Safety Profile Supports Longer-Term Treatment Potential
The oral investigational drug Xanamem, dosed at 10 mg daily, continues to demonstrate a promising safety profile in patients with mild to moderate Alzheimer’s disease. This latest review did not include unblinded efficacy data, focusing solely on participant safety. Actinogen’s CEO Dr Steven Gourlay highlighted the significance, stating the results bolster confidence in Xanamem’s suitability for longer-term use and its potential to significantly slow disease progression compared to existing therapies.
Trial Design and Upcoming Milestones
The XanaMIA trial is a double-blind, placebo-controlled study conducted across Australia and the United States. It targets patients with biomarker-confirmed progressive Alzheimer’s, using elevated pTau181 protein levels as inclusion criteria. The primary endpoint is the Clinical Dementia Rating scale – Sum of Boxes (CDR-SB), a widely accepted measure of cognitive and functional decline. Recruitment has closed, and the trial’s open-label extension phase, which offers active treatment to all participants for up to 25 months, commenced in March 2026.
Final topline results from the randomized phase are expected in November 2026, a key catalyst for the company and its investors. This milestone follows a series of regulatory and funding advances, including a recent $16.8 million capital raise designed to support trial completion and further development activities.
Xanamem’s Mechanism and Broader Therapeutic Potential
Xanamem (emestedastat) operates by inhibiting the enzyme 11β-HSD1, reducing elevated cortisol levels in the brain without disrupting systemic cortisol production. Elevated brain cortisol is implicated in neuronal damage and cognitive decline in Alzheimer’s and other neuropsychiatric disorders. The drug has been studied in over 500 subjects across eight clinical trials, showing consistent target engagement and safety.

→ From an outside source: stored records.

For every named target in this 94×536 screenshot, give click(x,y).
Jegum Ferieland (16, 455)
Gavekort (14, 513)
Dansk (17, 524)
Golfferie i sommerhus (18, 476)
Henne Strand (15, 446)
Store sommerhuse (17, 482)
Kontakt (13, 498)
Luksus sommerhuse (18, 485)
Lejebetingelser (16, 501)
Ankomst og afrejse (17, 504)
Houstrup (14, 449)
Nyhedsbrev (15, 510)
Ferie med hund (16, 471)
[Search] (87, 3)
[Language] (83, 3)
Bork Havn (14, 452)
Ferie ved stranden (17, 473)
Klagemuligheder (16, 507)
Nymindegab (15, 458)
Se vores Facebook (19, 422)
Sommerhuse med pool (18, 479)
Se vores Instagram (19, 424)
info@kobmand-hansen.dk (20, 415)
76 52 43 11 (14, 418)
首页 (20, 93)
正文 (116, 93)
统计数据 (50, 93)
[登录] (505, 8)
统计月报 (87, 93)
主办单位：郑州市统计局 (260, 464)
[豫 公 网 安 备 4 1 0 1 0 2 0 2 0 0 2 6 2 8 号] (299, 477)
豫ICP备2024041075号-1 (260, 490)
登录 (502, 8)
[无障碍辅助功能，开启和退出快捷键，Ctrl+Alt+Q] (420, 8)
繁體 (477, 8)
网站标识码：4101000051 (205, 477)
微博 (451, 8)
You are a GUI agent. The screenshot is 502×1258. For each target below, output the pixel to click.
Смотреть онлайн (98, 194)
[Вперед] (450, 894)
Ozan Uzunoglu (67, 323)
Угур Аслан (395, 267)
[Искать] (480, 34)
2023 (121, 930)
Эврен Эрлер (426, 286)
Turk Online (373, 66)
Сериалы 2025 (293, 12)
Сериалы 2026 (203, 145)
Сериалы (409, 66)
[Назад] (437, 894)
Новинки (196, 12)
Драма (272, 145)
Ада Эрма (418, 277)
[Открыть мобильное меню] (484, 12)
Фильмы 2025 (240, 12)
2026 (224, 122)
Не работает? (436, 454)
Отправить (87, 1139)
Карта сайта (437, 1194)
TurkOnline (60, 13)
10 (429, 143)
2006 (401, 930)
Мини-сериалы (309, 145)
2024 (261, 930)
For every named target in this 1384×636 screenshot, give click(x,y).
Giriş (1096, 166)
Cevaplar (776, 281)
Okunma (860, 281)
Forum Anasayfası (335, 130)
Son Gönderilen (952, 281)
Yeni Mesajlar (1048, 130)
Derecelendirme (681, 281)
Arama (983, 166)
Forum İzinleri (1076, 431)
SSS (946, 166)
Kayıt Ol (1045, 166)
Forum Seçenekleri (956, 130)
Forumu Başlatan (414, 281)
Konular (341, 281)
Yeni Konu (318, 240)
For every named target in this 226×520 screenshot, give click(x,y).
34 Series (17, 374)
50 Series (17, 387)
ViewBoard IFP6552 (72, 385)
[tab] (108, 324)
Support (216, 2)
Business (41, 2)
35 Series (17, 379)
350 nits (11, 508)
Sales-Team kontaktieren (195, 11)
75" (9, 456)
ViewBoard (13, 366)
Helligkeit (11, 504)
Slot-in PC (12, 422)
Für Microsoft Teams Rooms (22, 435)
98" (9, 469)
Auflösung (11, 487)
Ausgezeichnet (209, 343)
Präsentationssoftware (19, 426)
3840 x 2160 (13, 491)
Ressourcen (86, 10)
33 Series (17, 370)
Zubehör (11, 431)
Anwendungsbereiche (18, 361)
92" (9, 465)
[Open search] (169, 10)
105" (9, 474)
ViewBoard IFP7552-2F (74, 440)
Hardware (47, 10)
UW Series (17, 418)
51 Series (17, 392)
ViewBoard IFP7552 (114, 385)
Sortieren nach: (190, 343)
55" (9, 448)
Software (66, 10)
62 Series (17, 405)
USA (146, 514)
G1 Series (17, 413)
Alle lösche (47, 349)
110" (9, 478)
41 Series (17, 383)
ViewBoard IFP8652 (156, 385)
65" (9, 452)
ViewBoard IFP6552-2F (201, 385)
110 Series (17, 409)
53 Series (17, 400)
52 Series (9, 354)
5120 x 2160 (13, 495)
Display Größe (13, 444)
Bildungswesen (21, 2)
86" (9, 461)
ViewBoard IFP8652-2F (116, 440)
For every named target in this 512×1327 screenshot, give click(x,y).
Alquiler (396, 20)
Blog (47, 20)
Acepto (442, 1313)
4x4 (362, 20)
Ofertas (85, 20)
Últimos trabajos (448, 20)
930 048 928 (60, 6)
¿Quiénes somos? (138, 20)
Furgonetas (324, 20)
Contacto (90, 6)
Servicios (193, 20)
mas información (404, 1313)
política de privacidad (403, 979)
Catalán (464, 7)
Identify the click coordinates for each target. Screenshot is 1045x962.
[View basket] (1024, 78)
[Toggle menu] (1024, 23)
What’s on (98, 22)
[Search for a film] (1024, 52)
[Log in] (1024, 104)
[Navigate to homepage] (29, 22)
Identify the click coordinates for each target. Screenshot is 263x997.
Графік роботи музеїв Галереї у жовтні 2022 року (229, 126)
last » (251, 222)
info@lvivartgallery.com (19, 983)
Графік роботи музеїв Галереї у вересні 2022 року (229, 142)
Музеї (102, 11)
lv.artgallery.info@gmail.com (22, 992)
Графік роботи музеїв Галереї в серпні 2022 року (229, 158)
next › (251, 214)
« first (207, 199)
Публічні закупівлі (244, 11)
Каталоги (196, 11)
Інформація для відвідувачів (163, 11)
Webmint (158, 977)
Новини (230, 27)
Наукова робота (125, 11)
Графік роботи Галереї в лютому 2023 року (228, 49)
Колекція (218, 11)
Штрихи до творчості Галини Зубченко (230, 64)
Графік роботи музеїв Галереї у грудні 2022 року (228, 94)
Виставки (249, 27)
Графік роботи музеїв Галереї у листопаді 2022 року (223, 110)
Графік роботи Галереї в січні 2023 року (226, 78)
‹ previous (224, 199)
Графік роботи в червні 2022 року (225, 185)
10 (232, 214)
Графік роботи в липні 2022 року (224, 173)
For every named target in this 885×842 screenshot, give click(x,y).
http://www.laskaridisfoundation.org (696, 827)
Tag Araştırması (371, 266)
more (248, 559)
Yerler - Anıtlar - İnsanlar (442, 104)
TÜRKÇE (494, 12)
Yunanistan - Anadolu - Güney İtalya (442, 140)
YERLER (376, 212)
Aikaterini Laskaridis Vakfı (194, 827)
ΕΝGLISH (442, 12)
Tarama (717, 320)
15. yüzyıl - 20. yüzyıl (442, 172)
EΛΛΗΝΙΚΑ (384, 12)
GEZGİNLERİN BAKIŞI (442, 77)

Previous trials, including the XanaCIDD phase 2a study in treatment-resistant depression, demonstrated significant improvements in depressive symptoms, reinforcing the therapeutic rationale for cortisol modulation. Actinogen is exploring Xanamem’s utility beyond Alzheimer’s, targeting a broad spectrum of neurological conditions linked to cortisol dysregulation.
Bottom Line?
With safety reviews cleared and final efficacy data due this November, Actinogen’s XanaMIA trial is entering a critical phase that could reshape treatment options for Alzheimer’s disease.
Questions in the middle?
- Will the November topline results confirm Xanamem’s efficacy in slowing Alzheimer’s progression?
- How will regulatory agencies respond to the final data given recent EMA guidance?
- What are the prospects for Xanamem’s application in other cortisol-related neurological disorders?